Return all lines from the listing below in which the string "pixels" occurs.

**DATA TO PROCESS:**

--

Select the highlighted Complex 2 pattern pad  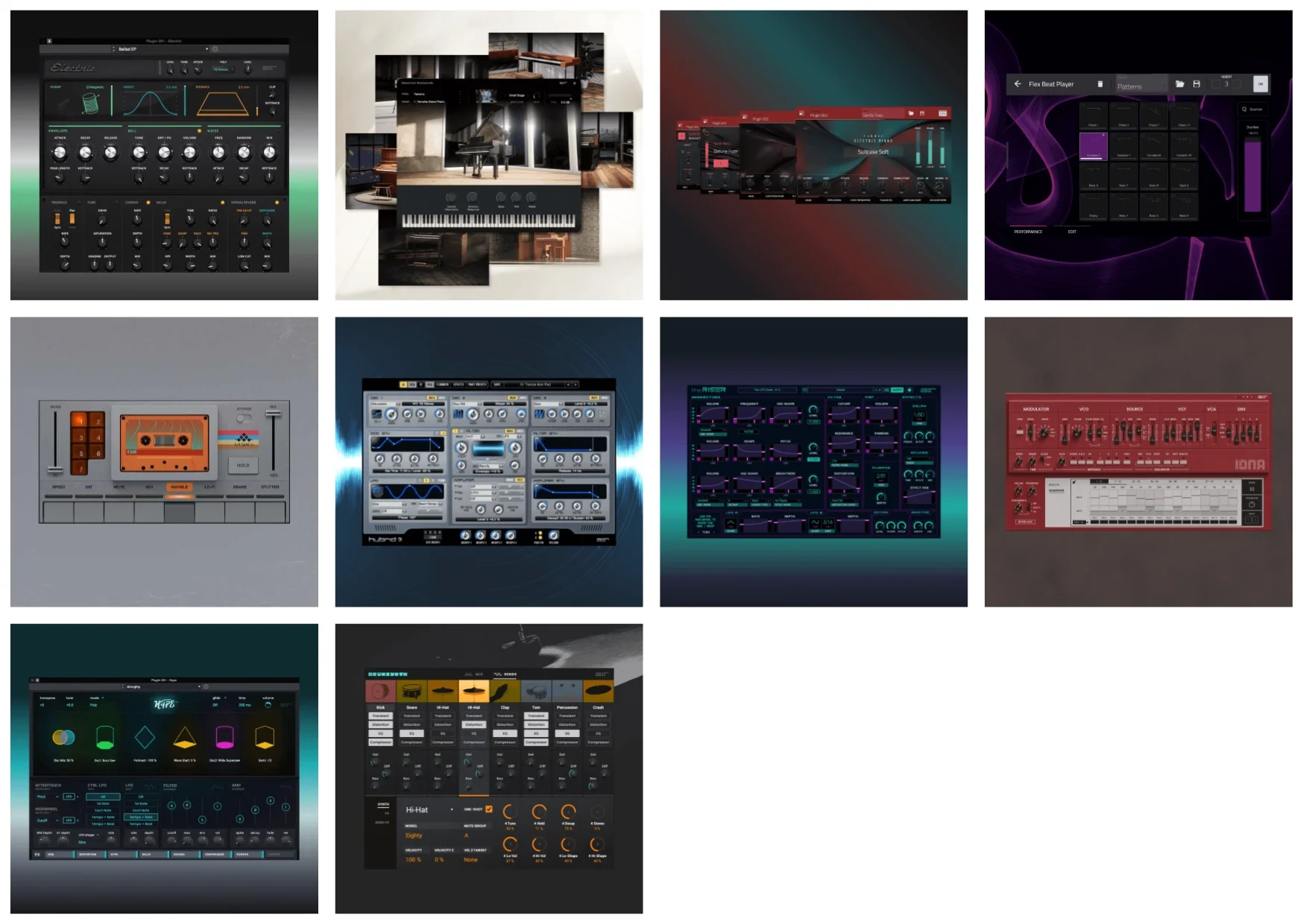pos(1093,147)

--

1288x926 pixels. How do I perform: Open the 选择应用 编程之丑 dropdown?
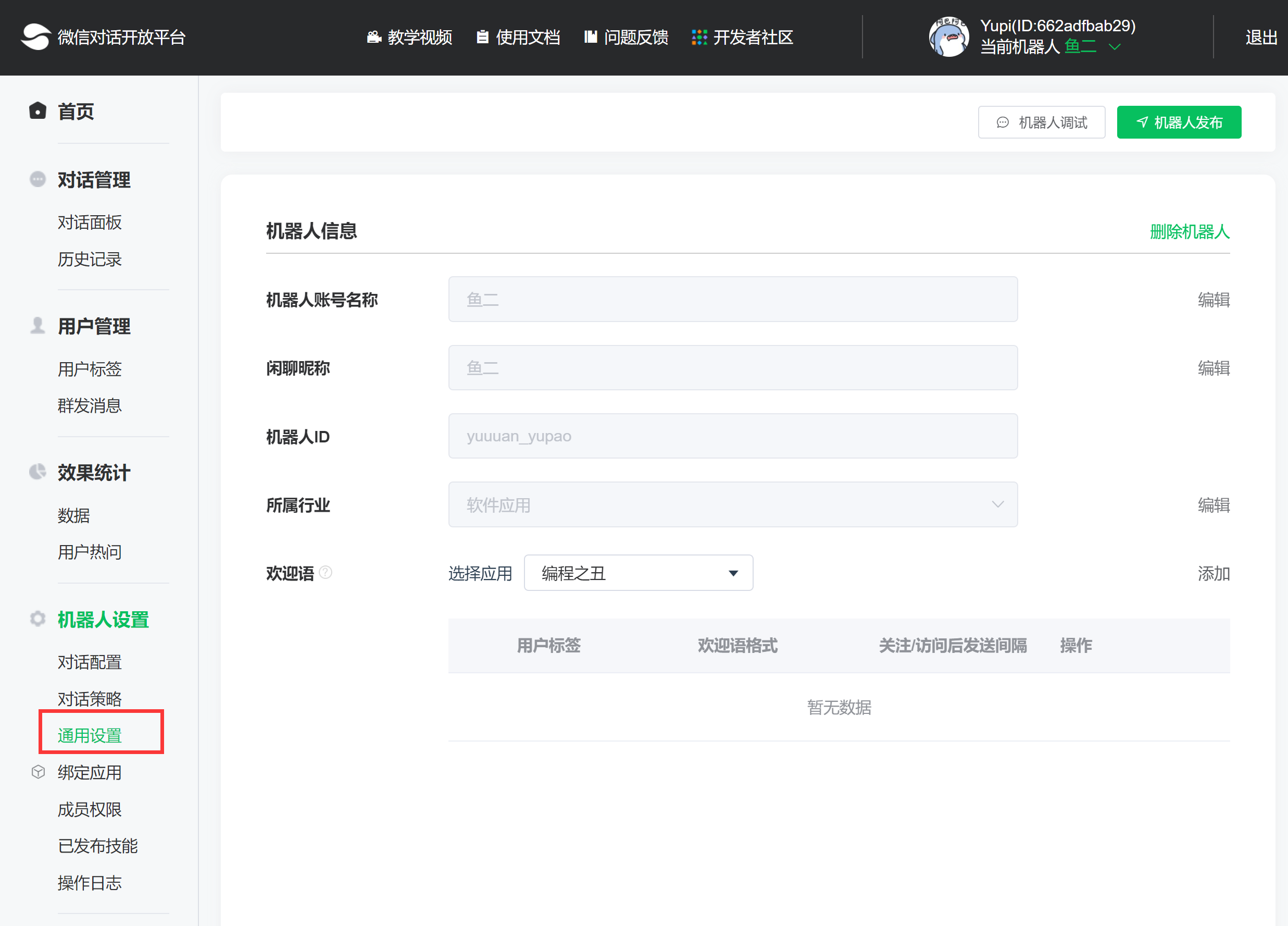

--

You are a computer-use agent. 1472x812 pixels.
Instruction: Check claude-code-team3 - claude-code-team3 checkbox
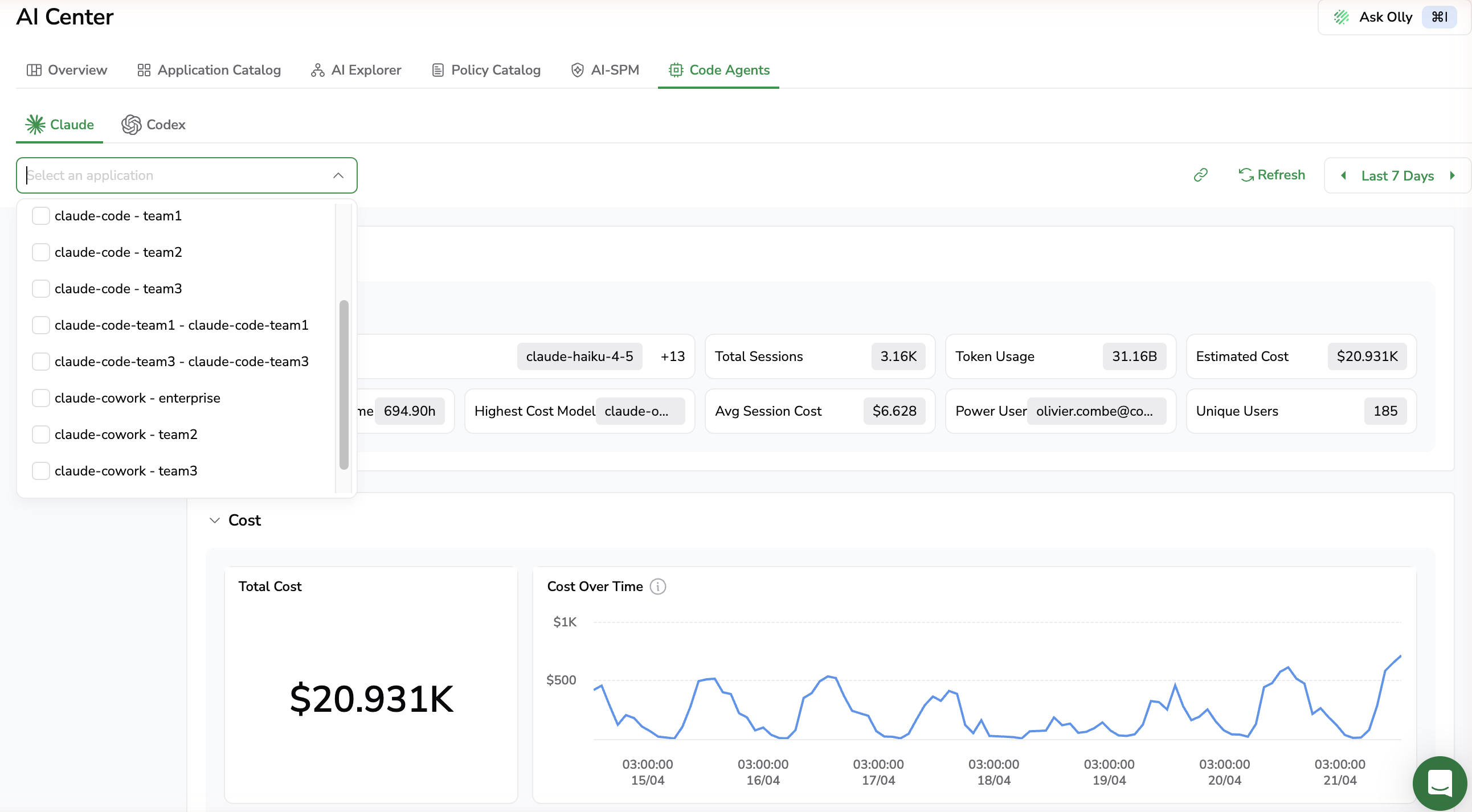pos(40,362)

--

**WRITTEN RESPONSE:**
1288x926 pixels. How do I perform: Open the 选择应用 编程之丑 dropdown?
You are a computer-use agent. 1472x812 pixels.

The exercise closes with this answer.